* **Excerpted passage**
Daily Distractions: Putting Josh Beckett’s optimism in its proper context.

Josh Beckett

Josh Beckett had a rib removed from the right side of his rib cage in July. (Associated Press)

In his first interview of the spring, Dodgers pitcher Josh Beckett declared himself healthy and ready to pitch when the 2014 season begins.

Beckett’s optimism is nothing new. He was so upbeat about his recovery from thoracic outlet surgery last August that one reporter was compelled to ask if Beckett intended to pitch at some point in the postseason.

But Beckett’s optimism is like the cushioned cork at the center of a baseball. It’s surrounded by layers of yarn and cowhide and leather stitching that need to be unwound. By itself, Beckett’s healthy optimism and optimal health are great developments, but they need to put in context.

For one thing, Beckett is 33 years old. His record the past two seasons is 7-19. His early-career track record is stellar: a World Series MVP award at age 23; 80 wins and a 116 ERA+ in the span of his 25-to-29-year-old prime; an all-star appearance with Boston as recently as three years ago. But then you point to Beckett’s age, and his last two seasons, and you wonder what he’s doing in the starting rotation of a team with a $240 million-plus payroll.

* **Exercise description**
Please write out everything from "Daily Distractions: Putting" down to "2014 season begins." in the Josh Beckett article, word for word. The data after this point is separate from the Josh Beckett article.

* **Supplied material**
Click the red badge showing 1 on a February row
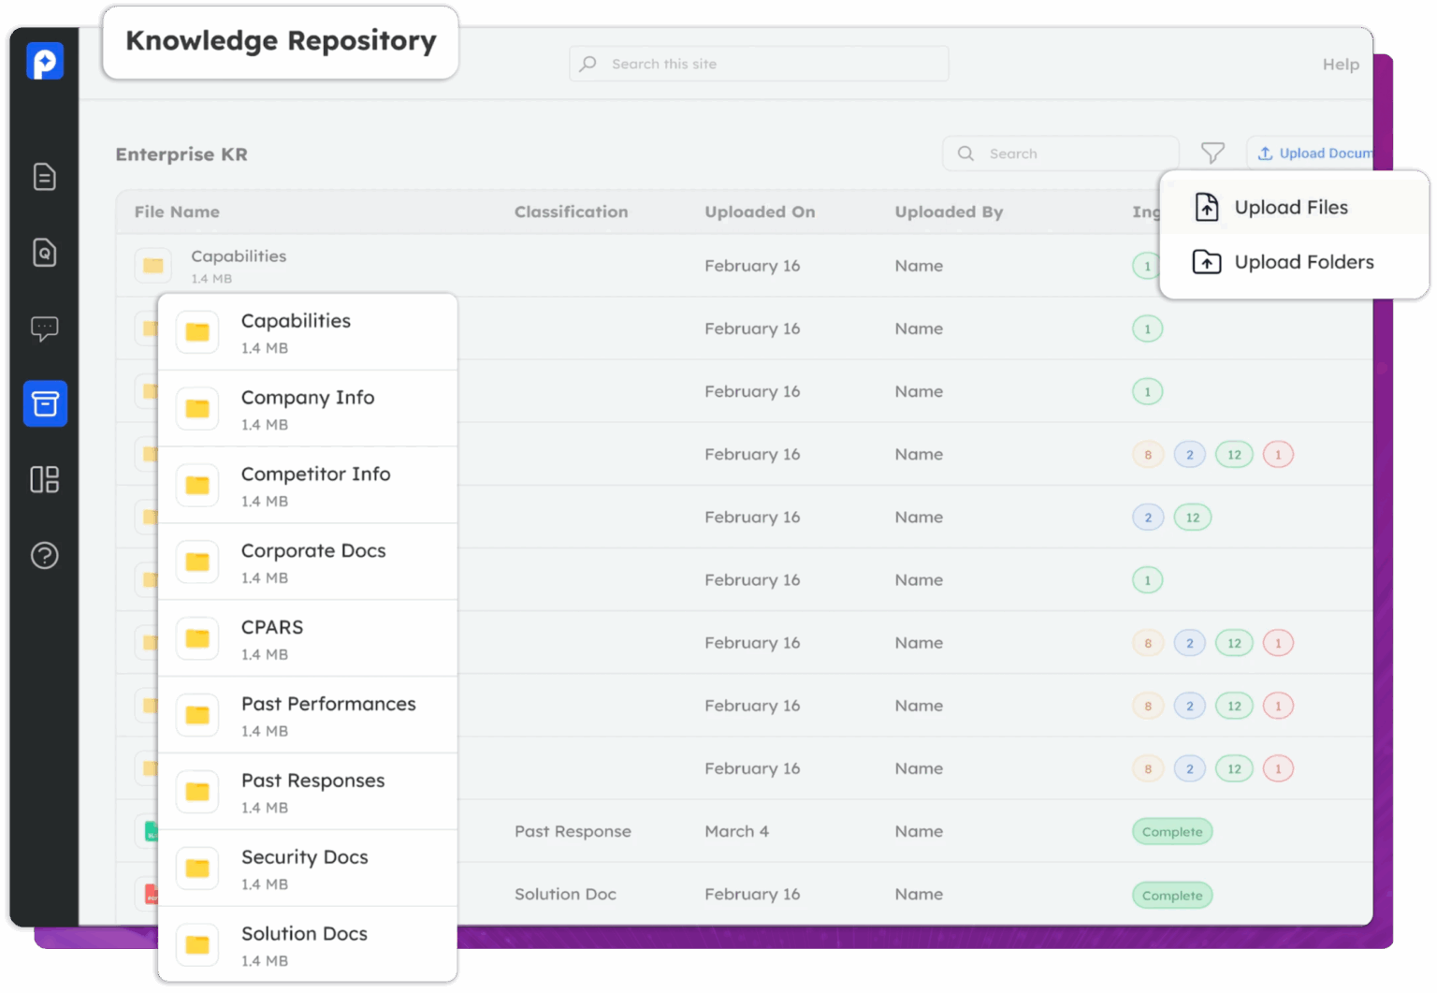1437x993 pixels. [x=1278, y=454]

* **Solution for this exercise**
Daily Distractions: Putting Josh Beckett’s optimism in its proper context.

Josh Beckett

Josh Beckett had a rib removed from the right side of his rib cage in July. (Associated Press)

In his first interview of the spring, Dodgers pitcher Josh Beckett declared himself healthy and ready to pitch when the 2014 season begins.